As pressure continued from other union leaders in the wake of the large garda pay offers 10 days ago, ministers will tomorrow discuss the prospect of an accelerated pay restoration talks timetable.
One minister said last night the Government is prepared to concede that talks on a successor arrangement to the Lansdowne Road Agreement can begin much earlier than expected. "We are ready to expedite the talks process, provided the unions are prepared to remove any threats of industrial action. As it is, ministers are being 'picked off' one by one and that is an expensive process," the minister said.
Earlier, the Taoiseach said he understood the demand from Siptu president Jack O'Connor that talks on pay restoration must be scheduled for February, otherwise he would ballot his 60,000 public service members for strike.
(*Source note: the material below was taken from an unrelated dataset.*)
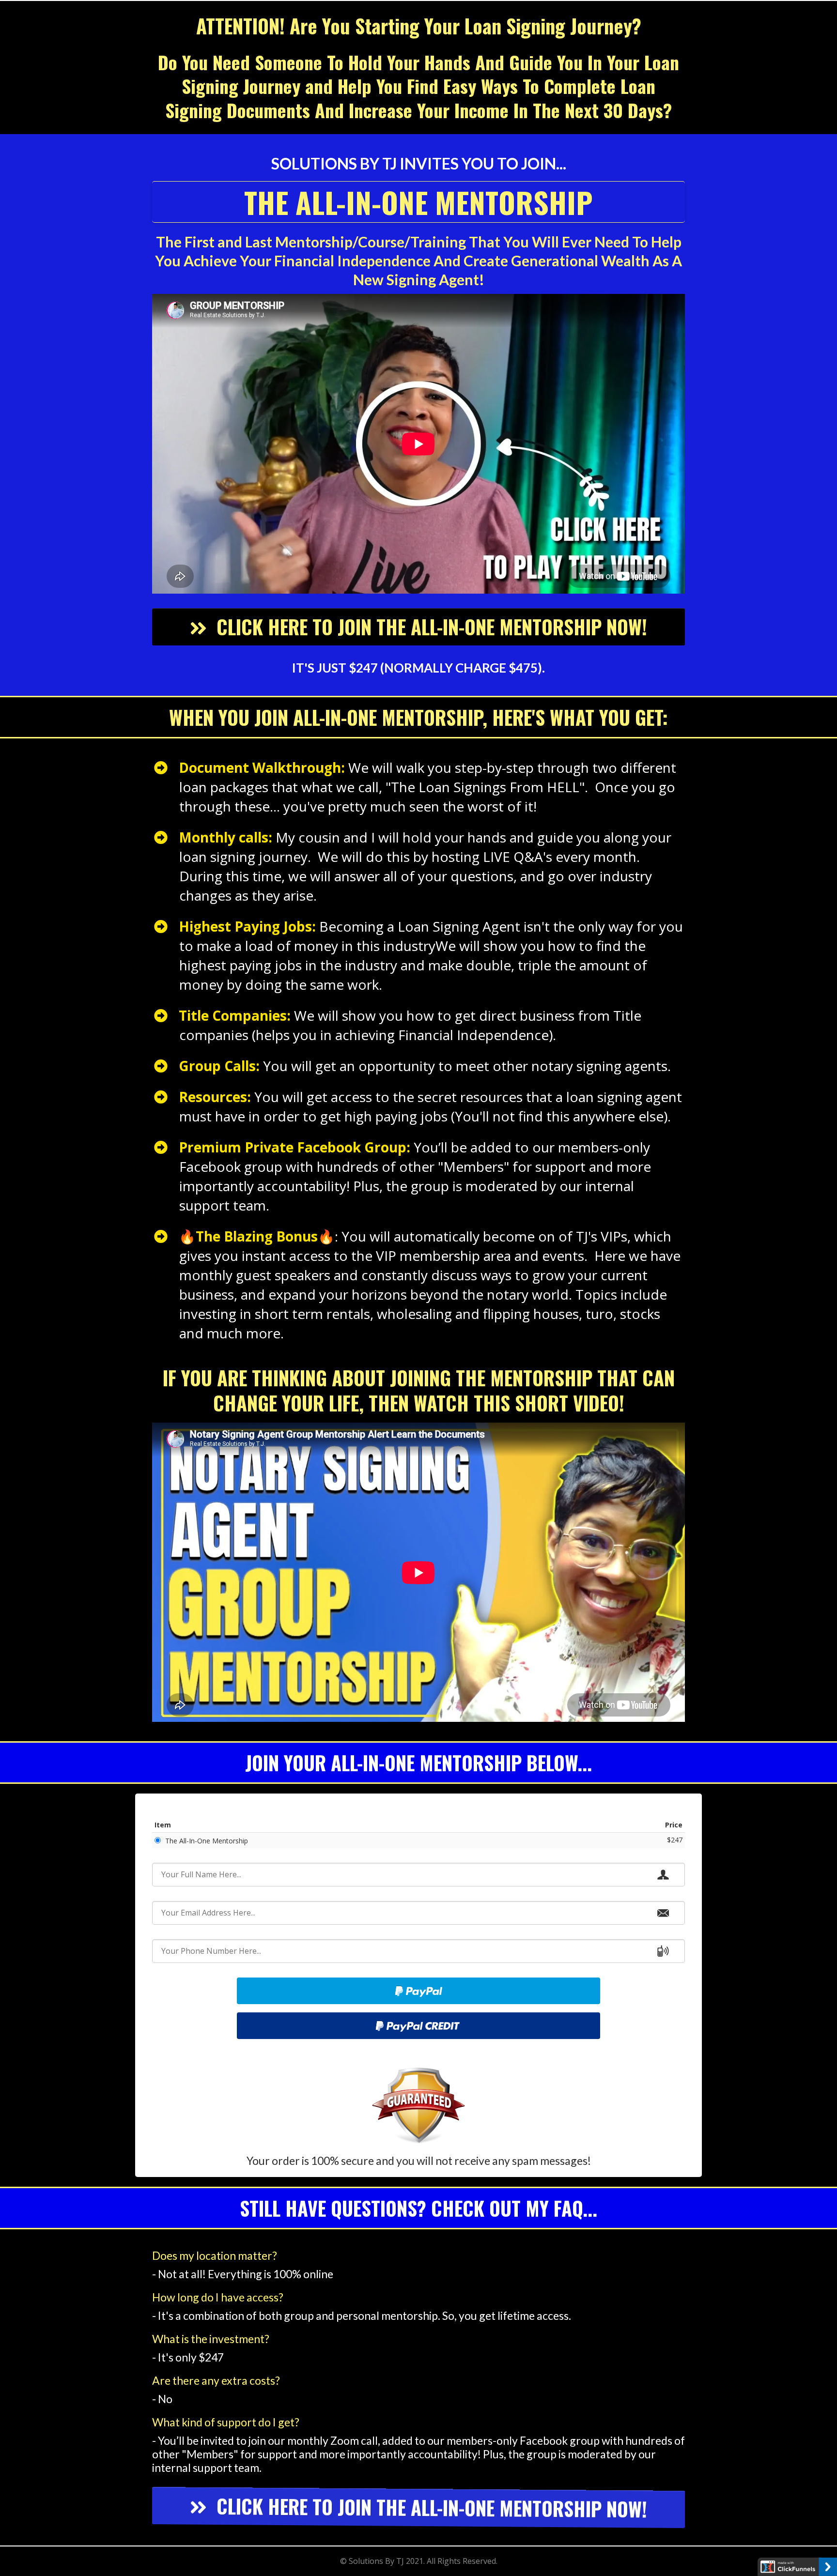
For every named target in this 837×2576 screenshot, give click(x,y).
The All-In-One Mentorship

"What Siptu was talking about was the question of having talks. But we do not have the money to deal with all the claims that are coming, and nobody wants to wreck the progress made by people's sacrifices over the past six or seven years," the Taoiseach told RTÉ.
The general secretary of the Civil and Public Service Union, Eoin Ronayne, said workers understood the need to balance the books. "We realise the financial constraints. But these must be offset by the need to balance the goodwill of the public service workers who have taken real pay cuts and we cannot wait until next summer to start new talks," Mr Ronayne said.
The CPSU leader, who represents 13,000 mainly lower-paid clerical workers, said talks must focus on a full reinstatement of pay cuts, rolling back extra working hours, and restoration of entry-level pay rates as members had kept agreements.